Design: Prospective clinical study.

Setting: Two medical ICUs in university hospitals.

Patients: Thirty-nine patients with acute circulatory failure who were receiving mechanical ventilation and had a pulmonary artery catheter in place.

Interventions: PLR for > 4 min and a subsequent 300-mL RFL for > 20 min.

Measurements and main results: Radial artery pulse pressure (PPrad), heart rate, right atrial pressure, pulmonary artery occlusion pressure (PAOP), and cardiac output were measured invasively in a population of 15 patients at each phase of the study procedure (ie, before and during PLR, and then before and after RFL). PPrad, PAOP, and stroke volume (SV) significantly increased in patients performing PLR. These changes were rapidly reversible when the patients’ legs were lowered. Changes in PPrad during PLR were significantly correlated with changes in SV during PLR (r = 0.77; p < 0.001). Changes in SV induced by PLR and by RFL were significantly correlated (r = 0.89; p < 0.001). Finally, PLR-induced changes in PPrad were significantly correlated to RFL-induced changes in SV (r = 0.84; p < 0.001). In a second population of 24 patients, we found the same relationship between PLR-induced changes in PPrad and RFL-induced changes in SV (r = 0.73; p < 0.001).

Conclusion: The response to RFL could be predicted noninvasively by a simple observation of changes in pulse pressure during PLR in patients with acute circulatory failure who were receiving mechanical ventilation.

Figures in this Article

In critically ill patients with acute circulatory failure, fluid volume replacement is often necessary to maintain adequate cardiac preload and output. The usual clinical and hemodynamic parameters are not reliable indexes of the adequacy of the cardiac preload.1 Fluid challenge with invasive measurement of cardiac output remains a widely used test to detect cardiac preload dependence but may result in worsening pulmonary edema.

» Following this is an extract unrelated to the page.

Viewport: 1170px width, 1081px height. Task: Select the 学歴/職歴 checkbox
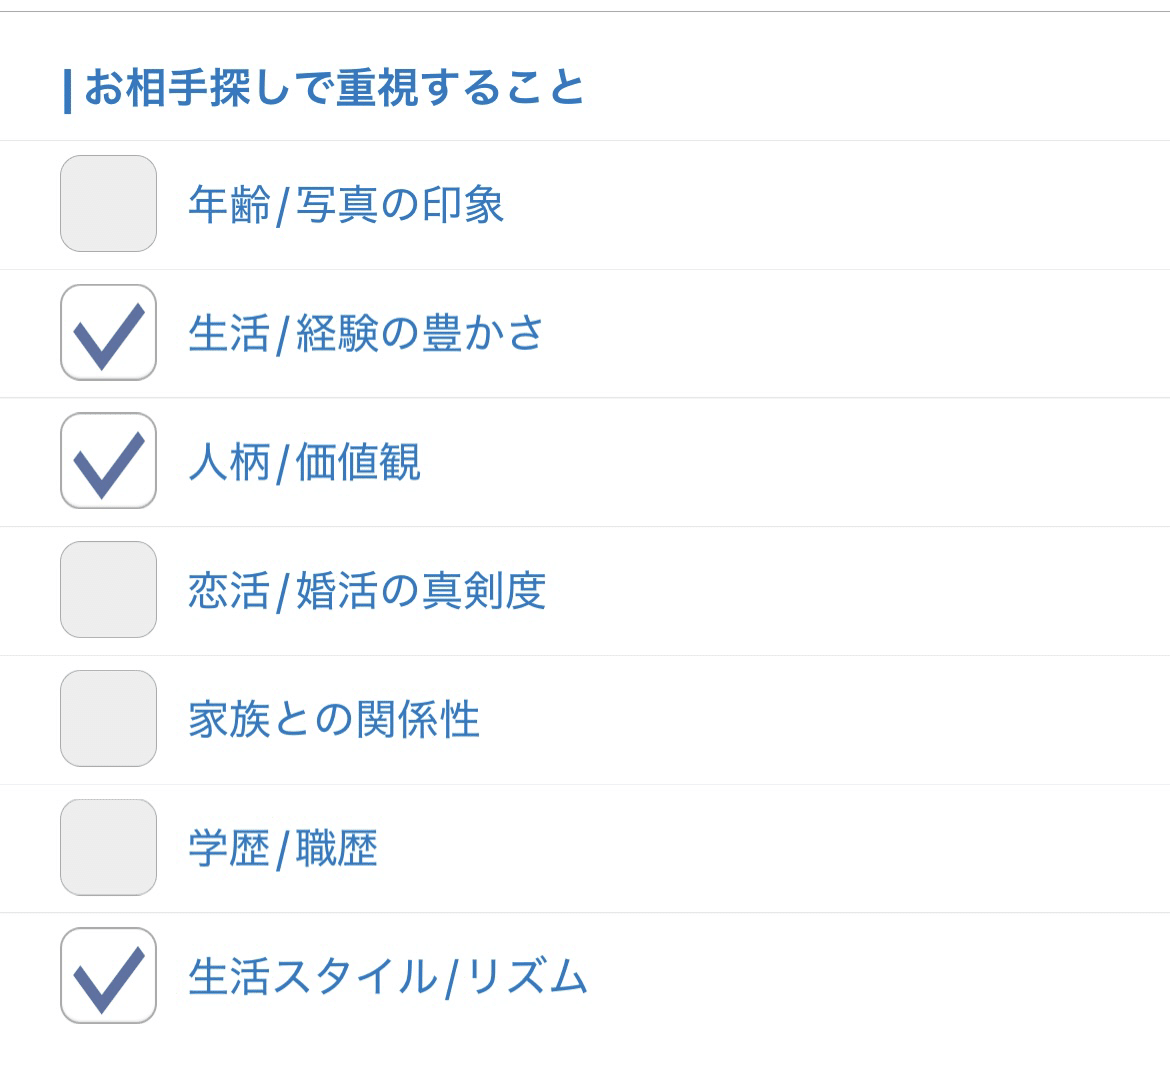[x=108, y=847]
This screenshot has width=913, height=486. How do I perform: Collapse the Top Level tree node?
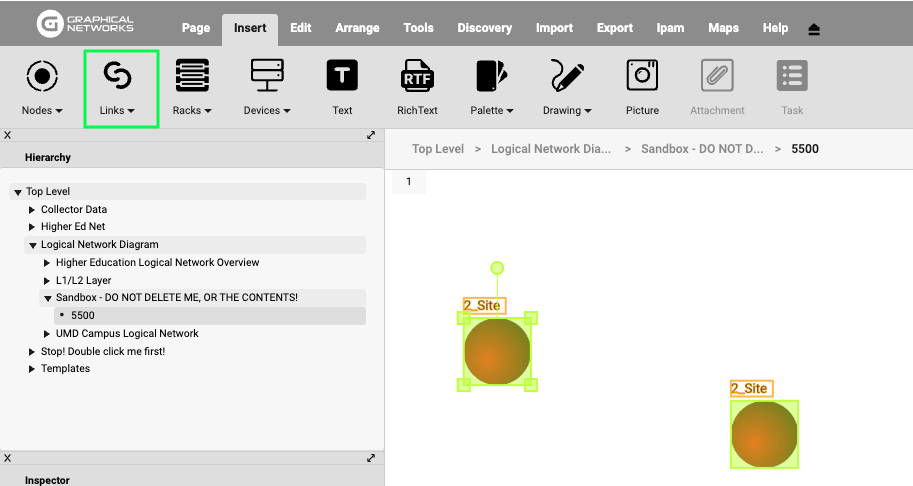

Passive leg raising (PLR) is a reversible maneuver that mimics rapid fluid loading (RFL) by shifting venous blood from the legs2toward the intrathoracic compartment3and by increasing right4and left56 ventricular preloads, thereby increasing stroke volume (SV) and cardiac output.4,79 Thus, when SV increases with PLR it should increase with RFL as well.

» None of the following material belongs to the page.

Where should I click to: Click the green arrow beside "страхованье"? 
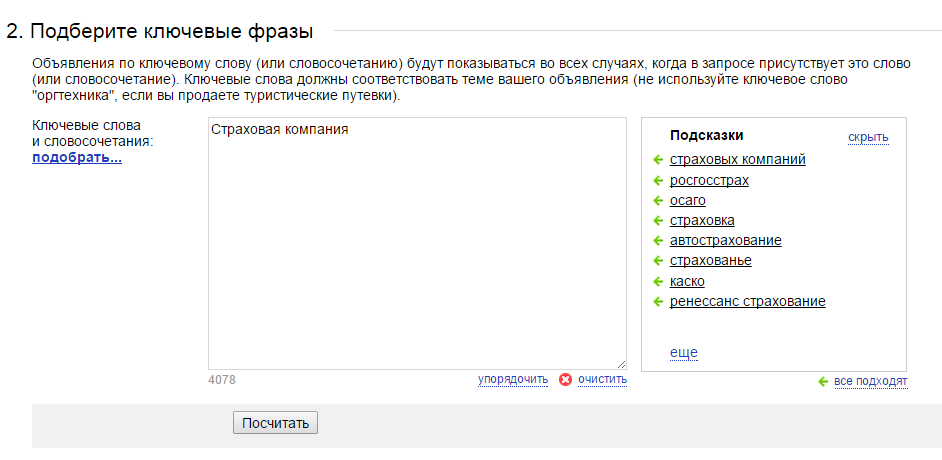(x=658, y=261)
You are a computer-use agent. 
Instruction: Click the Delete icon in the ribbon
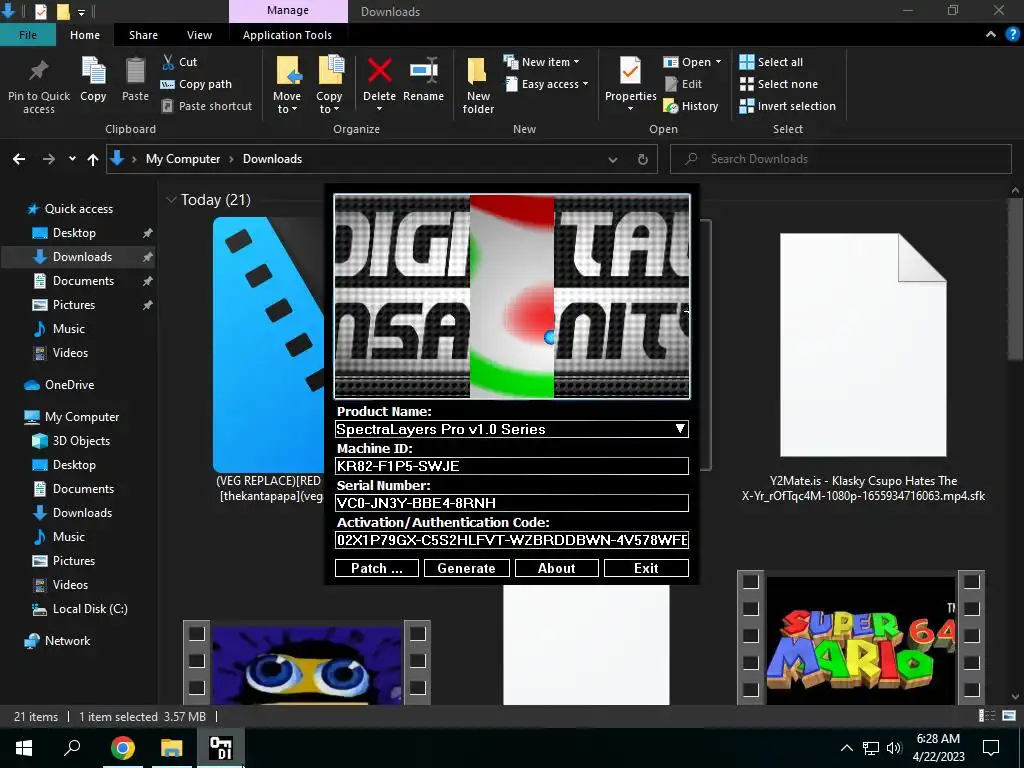379,72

Aortic pulse pressure is proportional to SV and is inversely related to aortic compliance.1011 This led us to propose the following hypotheses: first, because PLR can change SV, it should change aortic pulse pressure proportionally, provided that it hardly changes aortic compliance; and second, during PLR the radial artery pulse pressure (PPrad) might change proportionally with aortic pulse pressure, provided that the PLR does not significantly alter the relationship between the aortic and radial pressures. The aim of our study was to test whether the increase in PPrad during PLR could predict the increase in SV obtained by a subsequent 300-mL RFL in patients with acute circulatory failure.

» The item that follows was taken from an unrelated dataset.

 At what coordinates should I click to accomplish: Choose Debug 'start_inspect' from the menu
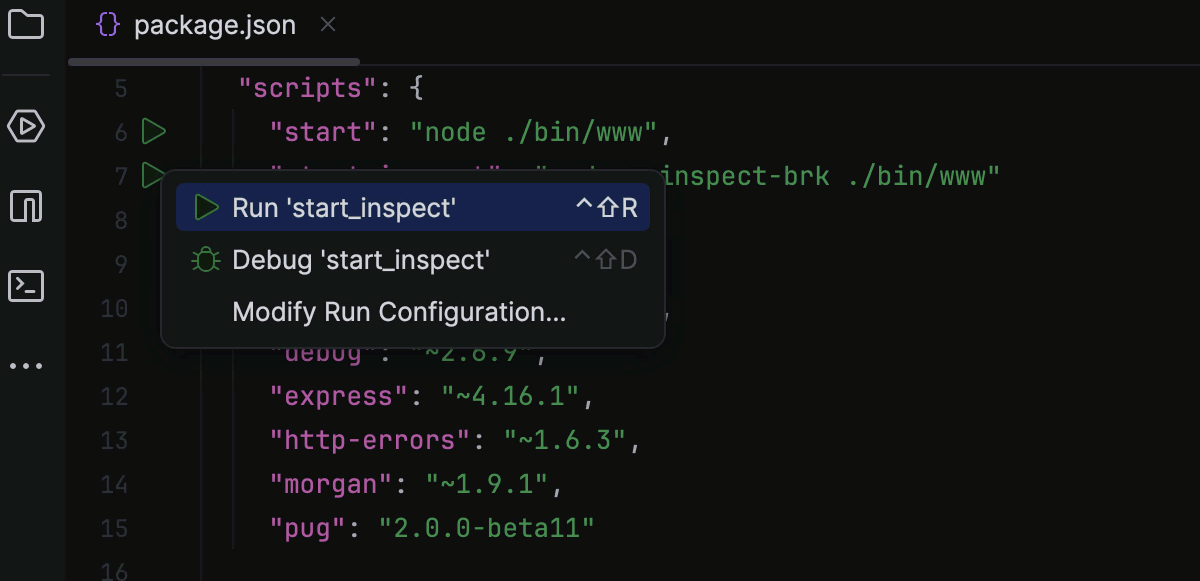360,259
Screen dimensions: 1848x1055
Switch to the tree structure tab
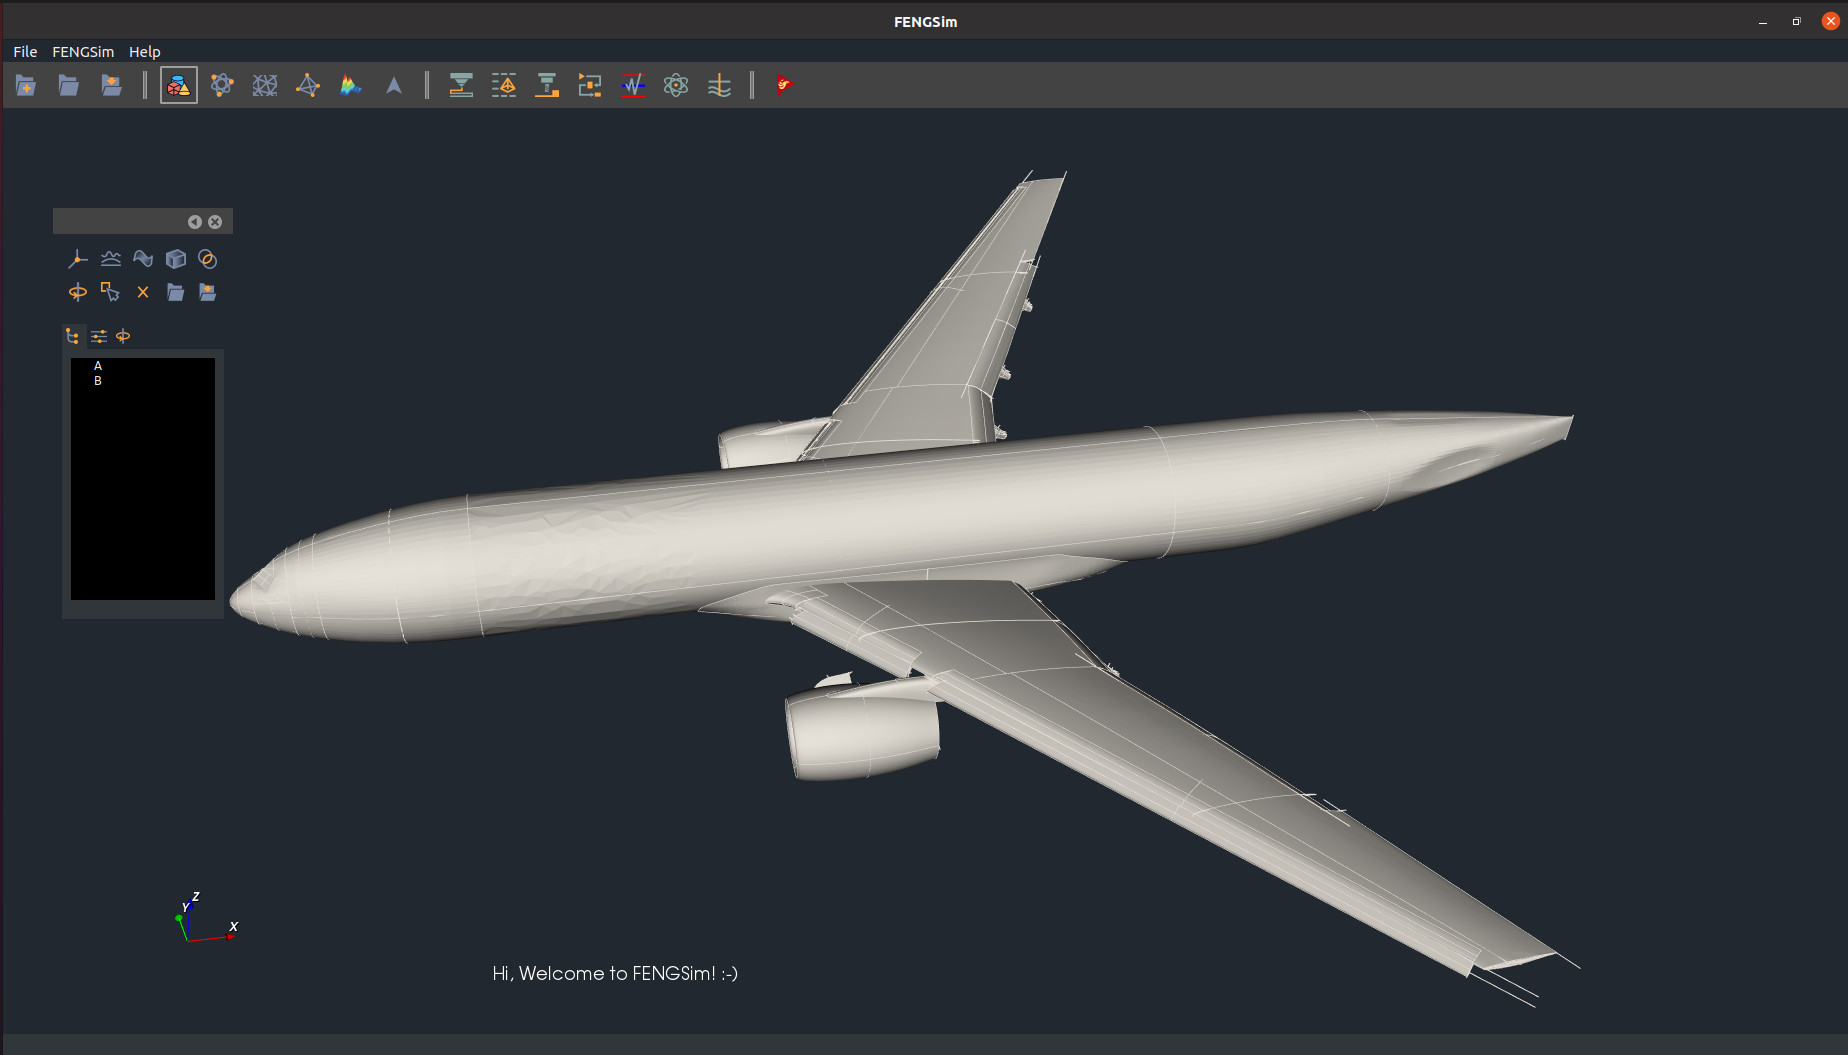73,336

We first studied 15 consecutive patients who were admitted to the ICU for acute circulatory failure, which was defined as a systolic arterial pressure (SAP) < 90 mm Hg (or a decrease of > 50 mm Hg in previously hypertensive patients) and urine output of < 0.5 mL/kg/min for at least 2 h. All patients were receiving mechanical ventilation in a volume-controlled mode. Positive end-expiratory pressure was used in two patients and did not exceed 8 cm H2O. All patients were studied within the first 3 days after admission to the ICU. All had Swan-Ganz catheters (model 93A831H 7.5F; Baxter Healthcare Corp, Edwards Critical Care Division; Irvine, CA) and radial artery catheters in place prior to the study as part of their standard hemodynamic monitoring. Right atrial pressure (RAP) and pulmonary artery occlusion pressure (PAOP) were recorded with patients in the supine position, and cardiac output was measured by four to seven injections at end expiration of 10 mL iced 5% dextrose in water via a closed system (CO-set; Baxter Healthcare Corporation, Edwards Critical Care Division). The result of the first injection was discarded. Cardiac output was determined by averaging the first three values that were within 10% of each other. SAP, diastolic arterial pressure (DAP), and mean arterial pressure (MAP) were measured at end expiration. PPrad was calculated as the SAP minus the DAP. For measurements, we used bedside monitors (Sirecust 126; Siemens Medical Electronics, Inc; Danvers, MA) and pressure transducers (Pressure Monitoring Kit T100209A; Baxter AG; Dietlikon, Switzerland).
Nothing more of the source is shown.